Parsing Pages of an old HTML site into a Database
Project ID:
743168
Project Type:
Fixed
Budget:
$750-$1500 USD
Project Description:
www.atecorp.com is a site we are moving from static html to a database driven site. What I need is all the essentials parsed out logically into a spreadsheet. The standard stuff like title tags, meta tags, image name, alt text and description.
The site is 15 years old and has several different developers work on it so not every page has the same layout. 95% of the pages are product pages and those are what I need parsed.
Additional Project Description:
07/21/2010 at 12:08 EDT:
Please see the Project Clarification Board for updated information and details.
Skills required:
HTML,
Perl,
Python,
Web Scraping,
XML
Additional Files:
sample_parse.xlsx
Public Clarification Board
5 messages
-
Regarding the long description:
To confirm, the long description begins with the first paragraph of the product description and ends after the table of product specifications.
Should all HTML tags be preserved?

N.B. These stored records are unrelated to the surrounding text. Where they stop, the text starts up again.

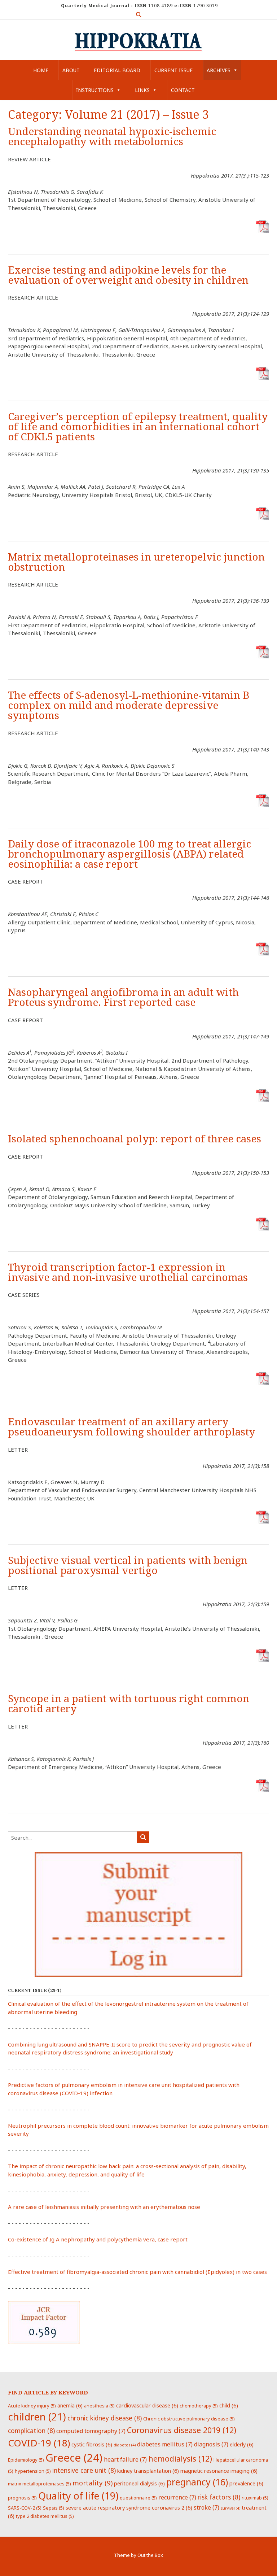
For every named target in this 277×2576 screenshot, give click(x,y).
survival (230, 2508)
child (228, 2405)
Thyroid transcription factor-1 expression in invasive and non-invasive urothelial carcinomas (128, 1272)
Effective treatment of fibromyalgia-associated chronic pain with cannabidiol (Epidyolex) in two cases (137, 2271)
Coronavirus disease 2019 (181, 2430)
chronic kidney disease (104, 2418)
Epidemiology (26, 2460)
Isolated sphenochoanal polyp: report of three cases (134, 1139)
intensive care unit (84, 2470)
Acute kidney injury (32, 2405)
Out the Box (150, 2555)
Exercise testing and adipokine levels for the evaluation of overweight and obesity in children (128, 275)
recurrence (177, 2497)
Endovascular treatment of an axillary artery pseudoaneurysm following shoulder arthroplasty (131, 1427)
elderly (242, 2444)
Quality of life (78, 2495)
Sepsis (53, 2508)
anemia (70, 2405)
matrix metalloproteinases (39, 2483)
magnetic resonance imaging (219, 2470)
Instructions (95, 90)
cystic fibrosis (91, 2444)
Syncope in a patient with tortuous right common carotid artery (128, 1704)
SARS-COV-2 (24, 2508)
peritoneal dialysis (139, 2483)
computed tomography (91, 2431)
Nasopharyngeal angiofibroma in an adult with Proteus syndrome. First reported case (123, 997)
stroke (206, 2507)
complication (31, 2430)
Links (142, 90)
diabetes (125, 2445)
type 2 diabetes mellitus (45, 2516)
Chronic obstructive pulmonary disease (189, 2418)
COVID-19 (39, 2442)
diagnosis (211, 2444)
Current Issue (173, 70)
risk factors (219, 2497)
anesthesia (99, 2405)
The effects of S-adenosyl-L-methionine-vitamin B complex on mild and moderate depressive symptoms (128, 705)
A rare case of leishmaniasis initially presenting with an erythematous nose (104, 2206)
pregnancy (197, 2482)
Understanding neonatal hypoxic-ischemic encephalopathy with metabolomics (112, 137)
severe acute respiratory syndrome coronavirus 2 (129, 2507)
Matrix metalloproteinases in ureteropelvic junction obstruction (136, 562)
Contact (183, 90)
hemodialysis (180, 2458)
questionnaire (138, 2497)
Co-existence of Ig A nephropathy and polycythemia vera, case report (98, 2239)
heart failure (125, 2459)
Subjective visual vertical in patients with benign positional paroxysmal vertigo (127, 1566)
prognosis (22, 2497)
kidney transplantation (148, 2470)
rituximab (255, 2497)
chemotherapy (199, 2405)
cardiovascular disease (147, 2405)
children (37, 2416)
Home (40, 70)
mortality (92, 2482)
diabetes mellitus (165, 2444)
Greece (73, 2457)
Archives (218, 70)
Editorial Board (117, 70)
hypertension (33, 2471)
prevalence (246, 2483)
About (71, 70)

They are not for the last item in the sample.
Should line breaks and white
space be preserved?
Thanks
over 1 year ago
-
Hello Mr. Brendezzi,
I think i don't ftp account to get the data that you need, like in the
sample_parse.xlsx, as long as it's public.
over 1 year ago
-
I think FTP access is not neccessary while all files is pulic.
over 1 year ago
-
Thanks everyone for putting in your bids and for all initial efforts you've put forward. Here are some additional details:
Total Product Pages: 3,433
The site does have .asp file extensions but the site is not dynamic.
This project will not require any assistance with the database
integration.
I will most likely be unable to get access granted to you for FTP. If this is essential please help me out and message me a reason so I can submit a request to IT.
An issue we are trying to determine internally: Synchronization of products to web content. The product database
is different from the static site to be scraped. Most likely this will have to be done manually and will have everything done alphabetically based off either a product ID tag that is embedded in the pages when we attempted to convert (.asp) the site to a dynamic one. We will review internally and
determine how to approach this and I will update. Doesn't sound like it will effect the bid but if it does then you can go ahead and update the bid.
Please allow a few days for the update and feel free to post any questions that may have arisen.
We will determine our contractor by next
Friday and begin the following Monday (August 2nd). FYI we are on Pacific Standard Time.
over 1 year ago
-
i newly registered this site, so my portfoli is poor here.
i working about web robot for 10 years,
i work about download.com, imdb.com etc.
i want to work for this project
and also i can parse this site with extra specialties.
for example you can want to content as
blob data, but i can parse the product features and specifications line by line, and i can send it xml or ms access database file.
over 1 year ago